Creating Connected Relationships

Resilience

“Persistence and resilience only come from having been given the chance to work through difficult problems.” Gever Tulley.

During our lives, we will all often experience times when things become challenging or difficult. It can be said that many of these experiences help us to grow. However, some of these times can prove to be more difficult than others. It’s during these times that being resilient can help us to recover and push through. Being resilient is the ability for us to recover quickly or bounce back from difficulties we may experience. If you know a friend who is resilient, you may notice that they seem to be more positive than others or may appear to be more optimistic.

Recently, my mum had a fall while she was doing some gardening. At first, she found out that she had broken a few bones in her wrist and a couple of bones in her hip. It was later discovered that she had also broken some bones in her spine. Although her recovery was slower than she would have liked, Mum was able to push through the tough times. She organised to stay with different friends during her recovery before eventually moving back home.

Some other benefits of being resilient could include remaining focused on a task when faced with challenges or setbacks. It may also help us to understand that struggles in life can help us to grow, rather than looking at them and thinking “Why me?”

Try one of these together with the family to help build resilience.

  • Name something bad that happened to you in your past and then say something good that happened from of it.
  • What have you learned in your life by taking risks and making mistakes? How did you keep going when the going got tough?
  • Create and act out a short play about a time when someone failed at something or found the going tough. In the play, show how the character bounced back from the challenging situation.
  • Think about a time when the going was tough. After a few minutes of thinking about that time, notice how your body is. Now, stand up tall and lift your shoulders. Take a few deep breaths. What do you notice?
  • Discuss challenges in your life that you have found difficult and how you overcame these challenges.
  • Play a board game or card game together. When finished, talk about how it felt to win or how losing made you feel.
  • Go on a long walk together where you are all pushed out of your comfort zones.
  • Talk about the different areas in your life that you are resilient. Are there any areas that you are not so resilient? Why do you think this is? How could you change this?
  • How important is winning to you? Talk about things that are really important to win and other things that don’t really matter. Why do you feel differently about these different activities? How do you feel when you don’t win?
  • When you are feeling a little unhappy or a bit down, sit around and tell each other jokes or talk about funny things that have happened to you. What do you notice?

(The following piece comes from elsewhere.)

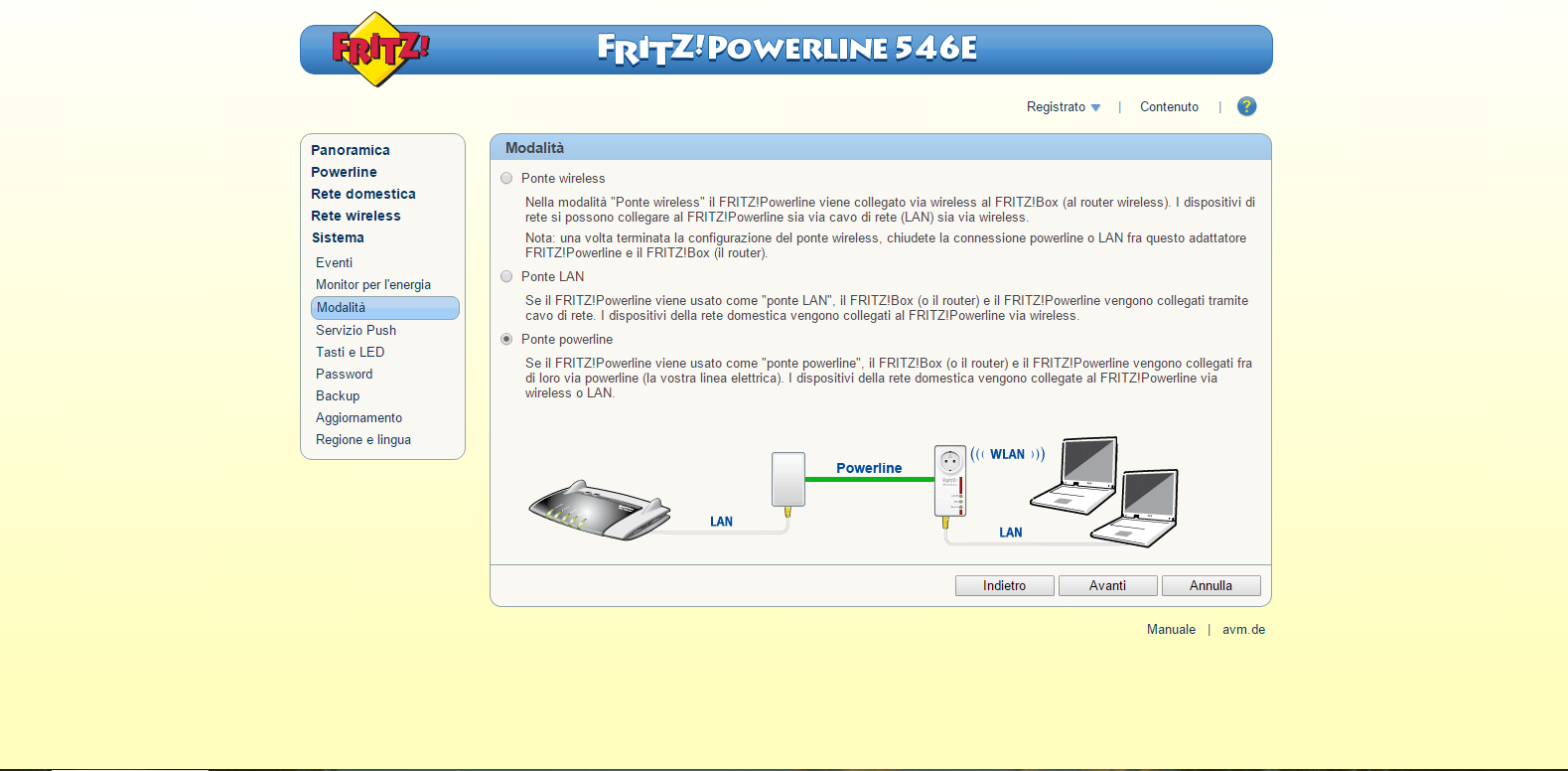Expand the Registrato dropdown
The width and height of the screenshot is (1568, 771).
coord(1063,107)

Many years ago, I knew a builder called Tim. He did this for many years until he decided on a career change. Tim studied and worked hard before eventually earning his helicopter licence. After flying for some time, Tim had an accident in his helicopter, which ended his new career and changed his life forever. The doctors told him that he would never walk again. After a lot of hard work, Tim managed to regain the use of his legs. He also decided on another career change; this time Tim went back to university to study architecture. I haven’t seen Tim for a long time, but the last I heard, he had graduated and is now working as an architect. Can you imagine a better person qualified to design your building than someone who understands building construction and can make it accessible for all?

“Nobody can hurt me without my permission.” Mahatma Gandhi.